Pursuant to § 102(2)(C) of the National Environmental Policy Act of 1969 (42 U.S.C. 4321-4347), and the Council on Environmental Quality Regulations (40 CFR parts 1500 through 1508), the National Park Service, Department of the Interior, has prepared a Final Environmental Impact Statement and Final Environmental Impact Report (Final EIS/EIR) for the Wetland and Creek Restoration at Big Lagoon. The National Park Service (NPS) and Marin County have prepared the Final EIS/EIR in accordance with the National Environmental Policy Act (NEPA) and the California Environmental Quality Act (CEQA).

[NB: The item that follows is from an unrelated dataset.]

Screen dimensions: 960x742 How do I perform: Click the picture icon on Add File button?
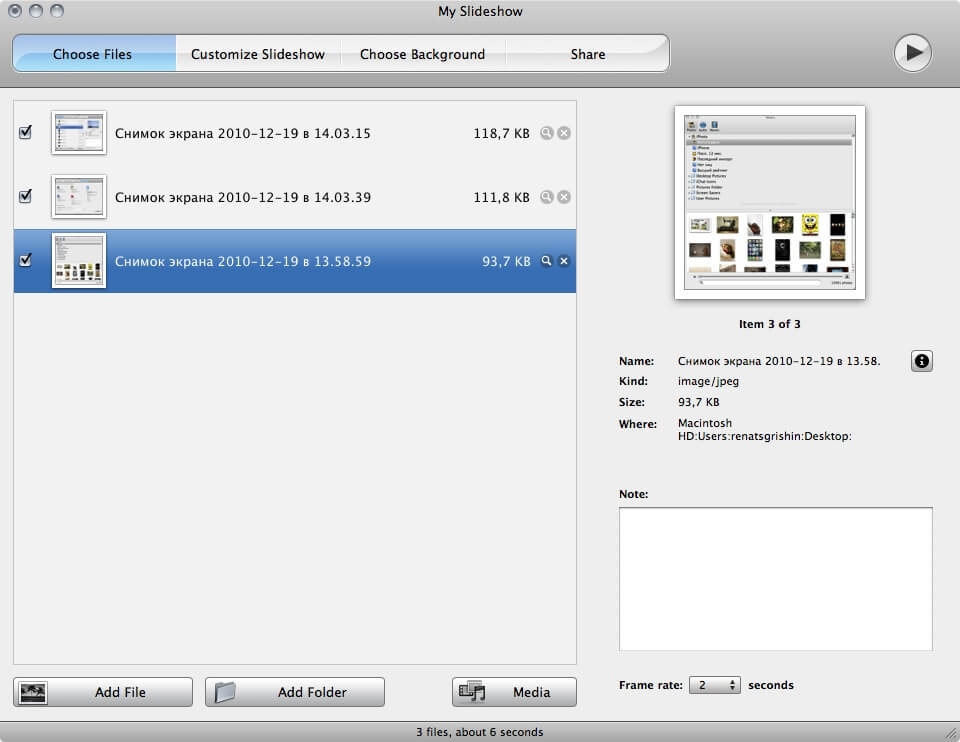pos(36,691)
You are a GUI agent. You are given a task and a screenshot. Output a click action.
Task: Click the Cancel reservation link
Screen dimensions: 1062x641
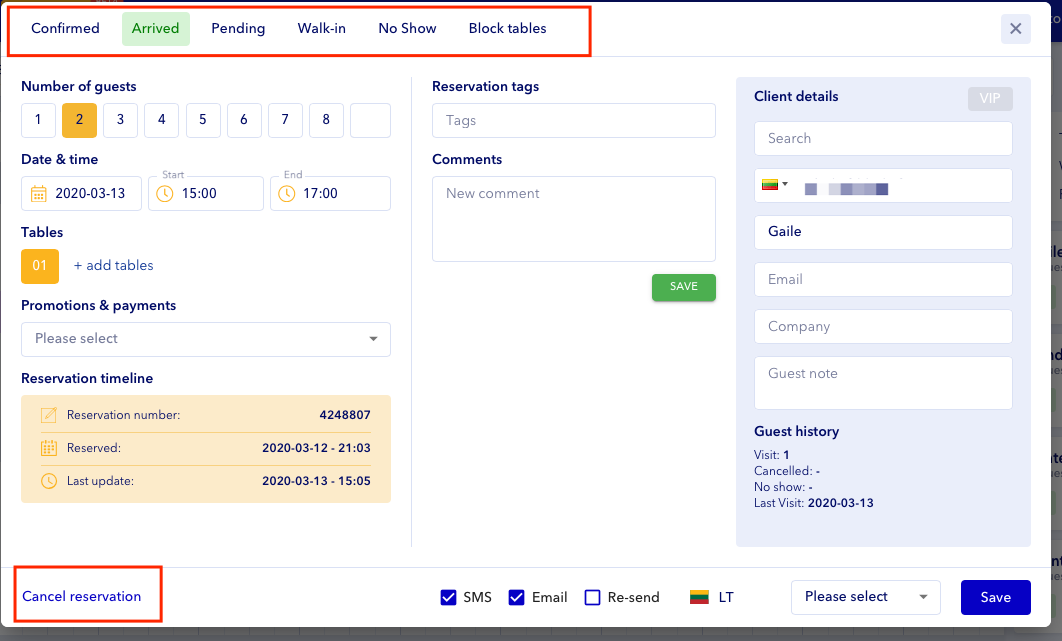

The Final EIS/EIR analyzes multiple alternatives for ecological restoration, public access improvements, bridge replacement, and fill disposal locations; an “environmentally preferred” alternative is identified.
Background: The project at Big Lagoon would restore a functional, self-sustaining ecosystem, including wetland, riparian, and aquatic components. This restoration project would re-create habitat for sustainable populations of special-status species, reduce flooding on Pacific Way, and provide a compatible visitor experience. This project is needed to address the extensive loss of natural function for channel conveyance, sediment transport, channel stability, and diminished habitat for federally endangered coho and federally threatened steelhead; the increased flooding on Pacific Way; and the critical need for sustainable habitat for the California red-legged frog. With many of the impacts resulting from facilities necessary to accommodate public and residential access, access is needed in a manner that is compatible with ecosystem function. A successful project would meet the following goals:
- Restore a functional, self-sustaining ecosystem, including wetland, aquatic and riparian components.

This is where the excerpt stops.